▶ _OBJECTIVE_
Can you repeat, word for word, the stretch of items from the very beginning through the line containing "Looking at the screenshot, I should point(592,28).", including that line?

▶ _WORKING DATA_
▼

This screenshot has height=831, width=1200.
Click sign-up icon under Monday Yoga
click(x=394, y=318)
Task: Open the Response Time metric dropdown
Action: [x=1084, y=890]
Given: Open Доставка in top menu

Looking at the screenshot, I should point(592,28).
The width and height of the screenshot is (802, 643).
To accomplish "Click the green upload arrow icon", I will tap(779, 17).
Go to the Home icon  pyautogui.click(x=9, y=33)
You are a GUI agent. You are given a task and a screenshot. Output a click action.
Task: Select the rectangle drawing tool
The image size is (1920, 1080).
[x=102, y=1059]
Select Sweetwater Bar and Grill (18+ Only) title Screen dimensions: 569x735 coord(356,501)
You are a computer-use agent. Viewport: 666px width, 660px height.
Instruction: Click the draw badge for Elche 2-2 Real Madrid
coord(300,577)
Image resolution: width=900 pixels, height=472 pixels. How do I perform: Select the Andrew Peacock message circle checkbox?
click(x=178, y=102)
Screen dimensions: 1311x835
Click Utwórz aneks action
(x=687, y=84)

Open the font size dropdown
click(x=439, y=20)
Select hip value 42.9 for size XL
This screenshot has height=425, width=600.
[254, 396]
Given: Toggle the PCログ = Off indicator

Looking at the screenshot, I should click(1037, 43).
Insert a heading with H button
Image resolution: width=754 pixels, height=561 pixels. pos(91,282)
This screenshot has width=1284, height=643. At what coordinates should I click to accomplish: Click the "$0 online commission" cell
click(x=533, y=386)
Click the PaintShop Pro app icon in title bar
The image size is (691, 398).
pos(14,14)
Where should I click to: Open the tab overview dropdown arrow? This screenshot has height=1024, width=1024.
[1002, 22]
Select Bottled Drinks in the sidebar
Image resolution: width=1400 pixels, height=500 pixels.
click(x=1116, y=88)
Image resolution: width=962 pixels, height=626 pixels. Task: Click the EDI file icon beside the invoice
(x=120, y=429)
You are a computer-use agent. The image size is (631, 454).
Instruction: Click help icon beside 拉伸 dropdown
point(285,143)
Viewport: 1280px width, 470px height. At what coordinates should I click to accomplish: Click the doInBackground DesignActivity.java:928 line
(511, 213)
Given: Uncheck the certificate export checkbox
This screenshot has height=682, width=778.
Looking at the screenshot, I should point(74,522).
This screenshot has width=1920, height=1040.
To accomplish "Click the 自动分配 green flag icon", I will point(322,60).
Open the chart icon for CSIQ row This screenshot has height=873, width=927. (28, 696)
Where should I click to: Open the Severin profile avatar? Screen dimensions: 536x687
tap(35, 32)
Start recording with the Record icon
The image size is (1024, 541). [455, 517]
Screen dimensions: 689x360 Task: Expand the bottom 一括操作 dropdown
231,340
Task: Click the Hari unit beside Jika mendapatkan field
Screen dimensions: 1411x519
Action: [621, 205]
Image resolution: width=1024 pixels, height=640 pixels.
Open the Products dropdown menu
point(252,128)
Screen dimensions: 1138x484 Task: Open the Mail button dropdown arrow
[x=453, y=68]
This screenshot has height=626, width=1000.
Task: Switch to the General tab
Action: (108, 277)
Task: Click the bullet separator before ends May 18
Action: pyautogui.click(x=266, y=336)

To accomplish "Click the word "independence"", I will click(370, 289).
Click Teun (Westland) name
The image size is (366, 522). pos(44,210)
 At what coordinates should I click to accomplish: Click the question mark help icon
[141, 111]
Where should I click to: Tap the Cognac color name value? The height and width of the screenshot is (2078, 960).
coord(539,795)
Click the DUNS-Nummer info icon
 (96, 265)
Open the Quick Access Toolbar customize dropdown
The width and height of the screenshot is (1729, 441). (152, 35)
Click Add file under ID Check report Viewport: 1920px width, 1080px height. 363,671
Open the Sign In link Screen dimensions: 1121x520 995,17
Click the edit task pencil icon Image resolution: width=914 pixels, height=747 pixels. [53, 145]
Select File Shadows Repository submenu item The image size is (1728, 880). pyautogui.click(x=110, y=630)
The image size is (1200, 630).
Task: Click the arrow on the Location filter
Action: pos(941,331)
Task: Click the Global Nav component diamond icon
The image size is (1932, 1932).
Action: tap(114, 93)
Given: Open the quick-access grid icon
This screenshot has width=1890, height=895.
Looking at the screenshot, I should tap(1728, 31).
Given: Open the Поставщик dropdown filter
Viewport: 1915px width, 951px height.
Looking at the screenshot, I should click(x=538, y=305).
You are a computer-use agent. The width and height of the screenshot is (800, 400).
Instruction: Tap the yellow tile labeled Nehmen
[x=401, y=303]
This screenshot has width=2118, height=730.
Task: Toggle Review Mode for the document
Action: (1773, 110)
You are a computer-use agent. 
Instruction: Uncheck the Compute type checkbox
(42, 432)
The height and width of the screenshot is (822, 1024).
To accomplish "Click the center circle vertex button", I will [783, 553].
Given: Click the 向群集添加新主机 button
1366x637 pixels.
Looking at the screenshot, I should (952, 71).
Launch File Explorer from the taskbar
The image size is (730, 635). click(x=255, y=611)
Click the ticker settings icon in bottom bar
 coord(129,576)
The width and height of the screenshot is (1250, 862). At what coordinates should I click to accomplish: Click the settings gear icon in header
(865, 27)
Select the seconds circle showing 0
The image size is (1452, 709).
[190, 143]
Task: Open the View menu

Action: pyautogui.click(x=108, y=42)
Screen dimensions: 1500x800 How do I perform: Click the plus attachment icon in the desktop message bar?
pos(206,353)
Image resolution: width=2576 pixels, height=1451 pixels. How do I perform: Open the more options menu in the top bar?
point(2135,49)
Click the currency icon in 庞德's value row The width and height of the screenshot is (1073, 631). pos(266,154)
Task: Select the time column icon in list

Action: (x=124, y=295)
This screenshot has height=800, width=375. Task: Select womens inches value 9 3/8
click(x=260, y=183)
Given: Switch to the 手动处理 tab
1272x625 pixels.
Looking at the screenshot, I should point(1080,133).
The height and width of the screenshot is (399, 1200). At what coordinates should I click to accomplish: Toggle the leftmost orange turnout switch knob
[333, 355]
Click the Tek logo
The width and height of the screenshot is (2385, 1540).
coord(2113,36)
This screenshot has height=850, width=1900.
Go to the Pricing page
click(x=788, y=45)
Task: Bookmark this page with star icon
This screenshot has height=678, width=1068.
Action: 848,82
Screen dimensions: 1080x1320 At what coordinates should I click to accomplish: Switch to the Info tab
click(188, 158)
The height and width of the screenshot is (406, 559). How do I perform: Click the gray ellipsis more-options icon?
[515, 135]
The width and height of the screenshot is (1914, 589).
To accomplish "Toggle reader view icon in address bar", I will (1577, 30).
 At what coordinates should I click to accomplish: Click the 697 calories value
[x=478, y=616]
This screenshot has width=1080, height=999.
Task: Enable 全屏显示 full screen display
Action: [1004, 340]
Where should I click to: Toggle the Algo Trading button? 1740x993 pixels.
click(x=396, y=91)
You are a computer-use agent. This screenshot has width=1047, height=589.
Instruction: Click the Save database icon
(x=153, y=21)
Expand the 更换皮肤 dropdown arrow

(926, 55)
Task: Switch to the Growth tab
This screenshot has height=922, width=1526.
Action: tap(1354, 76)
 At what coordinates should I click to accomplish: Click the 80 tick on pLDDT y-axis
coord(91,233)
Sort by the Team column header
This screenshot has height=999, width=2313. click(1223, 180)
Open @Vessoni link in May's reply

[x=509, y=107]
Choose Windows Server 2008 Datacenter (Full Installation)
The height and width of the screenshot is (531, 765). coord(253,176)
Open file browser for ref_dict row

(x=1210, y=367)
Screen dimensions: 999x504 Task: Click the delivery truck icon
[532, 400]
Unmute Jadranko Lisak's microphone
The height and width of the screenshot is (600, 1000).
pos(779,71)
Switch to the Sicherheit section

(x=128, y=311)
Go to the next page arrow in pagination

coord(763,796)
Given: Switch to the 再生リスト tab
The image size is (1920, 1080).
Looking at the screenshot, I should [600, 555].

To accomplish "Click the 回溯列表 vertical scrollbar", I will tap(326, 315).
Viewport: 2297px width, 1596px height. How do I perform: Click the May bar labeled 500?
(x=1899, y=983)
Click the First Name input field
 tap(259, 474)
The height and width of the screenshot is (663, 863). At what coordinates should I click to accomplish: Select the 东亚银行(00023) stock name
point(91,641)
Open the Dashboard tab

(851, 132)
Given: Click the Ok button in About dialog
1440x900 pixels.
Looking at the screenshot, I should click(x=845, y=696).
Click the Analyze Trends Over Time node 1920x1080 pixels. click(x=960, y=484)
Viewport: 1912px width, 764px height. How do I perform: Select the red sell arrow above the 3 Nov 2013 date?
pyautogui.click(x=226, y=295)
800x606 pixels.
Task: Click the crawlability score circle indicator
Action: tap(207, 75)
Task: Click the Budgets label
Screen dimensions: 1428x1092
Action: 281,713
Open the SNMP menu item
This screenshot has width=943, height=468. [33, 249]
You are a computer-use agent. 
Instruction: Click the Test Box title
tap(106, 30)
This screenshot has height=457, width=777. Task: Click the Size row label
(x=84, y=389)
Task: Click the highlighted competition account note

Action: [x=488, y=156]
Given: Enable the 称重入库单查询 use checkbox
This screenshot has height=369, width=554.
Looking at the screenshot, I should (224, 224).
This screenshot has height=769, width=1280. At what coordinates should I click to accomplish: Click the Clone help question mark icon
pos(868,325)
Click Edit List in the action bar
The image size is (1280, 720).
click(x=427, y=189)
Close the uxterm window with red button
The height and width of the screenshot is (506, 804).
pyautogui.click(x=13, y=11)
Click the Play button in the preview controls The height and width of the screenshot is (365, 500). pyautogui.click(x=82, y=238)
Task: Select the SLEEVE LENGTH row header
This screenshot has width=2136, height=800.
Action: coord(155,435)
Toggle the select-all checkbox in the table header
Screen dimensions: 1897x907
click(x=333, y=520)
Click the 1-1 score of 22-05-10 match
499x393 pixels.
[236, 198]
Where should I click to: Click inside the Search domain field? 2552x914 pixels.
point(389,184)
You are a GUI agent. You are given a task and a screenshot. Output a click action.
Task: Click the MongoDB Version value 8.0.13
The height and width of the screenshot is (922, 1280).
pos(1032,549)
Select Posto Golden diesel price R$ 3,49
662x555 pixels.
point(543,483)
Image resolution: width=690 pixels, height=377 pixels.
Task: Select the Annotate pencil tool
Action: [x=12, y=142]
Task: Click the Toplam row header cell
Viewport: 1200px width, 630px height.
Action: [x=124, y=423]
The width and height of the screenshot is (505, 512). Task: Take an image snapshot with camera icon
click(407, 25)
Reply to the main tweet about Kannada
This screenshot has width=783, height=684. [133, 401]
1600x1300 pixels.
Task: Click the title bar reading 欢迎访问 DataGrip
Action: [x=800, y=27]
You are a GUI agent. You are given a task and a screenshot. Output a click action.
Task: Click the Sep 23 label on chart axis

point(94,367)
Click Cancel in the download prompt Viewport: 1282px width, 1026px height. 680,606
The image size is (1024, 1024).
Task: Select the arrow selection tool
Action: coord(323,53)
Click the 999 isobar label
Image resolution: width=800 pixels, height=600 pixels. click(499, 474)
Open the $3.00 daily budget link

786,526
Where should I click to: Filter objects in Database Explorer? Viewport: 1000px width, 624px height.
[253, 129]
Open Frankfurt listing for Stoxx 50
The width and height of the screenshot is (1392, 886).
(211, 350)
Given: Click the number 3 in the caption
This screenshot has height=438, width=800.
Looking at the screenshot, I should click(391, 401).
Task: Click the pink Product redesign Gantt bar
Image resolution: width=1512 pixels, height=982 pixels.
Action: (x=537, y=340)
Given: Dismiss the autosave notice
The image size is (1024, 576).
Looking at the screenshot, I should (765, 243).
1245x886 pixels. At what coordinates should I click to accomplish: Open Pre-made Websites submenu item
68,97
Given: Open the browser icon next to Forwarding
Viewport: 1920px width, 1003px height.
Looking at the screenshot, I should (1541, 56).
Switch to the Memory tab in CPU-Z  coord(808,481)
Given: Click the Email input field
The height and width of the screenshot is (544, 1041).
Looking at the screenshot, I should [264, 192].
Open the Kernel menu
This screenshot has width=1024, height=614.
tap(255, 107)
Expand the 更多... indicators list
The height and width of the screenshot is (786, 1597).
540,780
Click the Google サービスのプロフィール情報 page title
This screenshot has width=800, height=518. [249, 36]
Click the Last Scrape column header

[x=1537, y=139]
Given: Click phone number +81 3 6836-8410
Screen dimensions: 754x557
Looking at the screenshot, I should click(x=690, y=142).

▲

▶ _EXPECTED ANSWER_
This screenshot has height=831, width=1200.
Click sign-up icon under Monday Yoga
click(x=394, y=318)
Task: Open the Response Time metric dropdown
Action: [x=1084, y=890]
Given: Open Доставка in top menu

Looking at the screenshot, I should point(592,28).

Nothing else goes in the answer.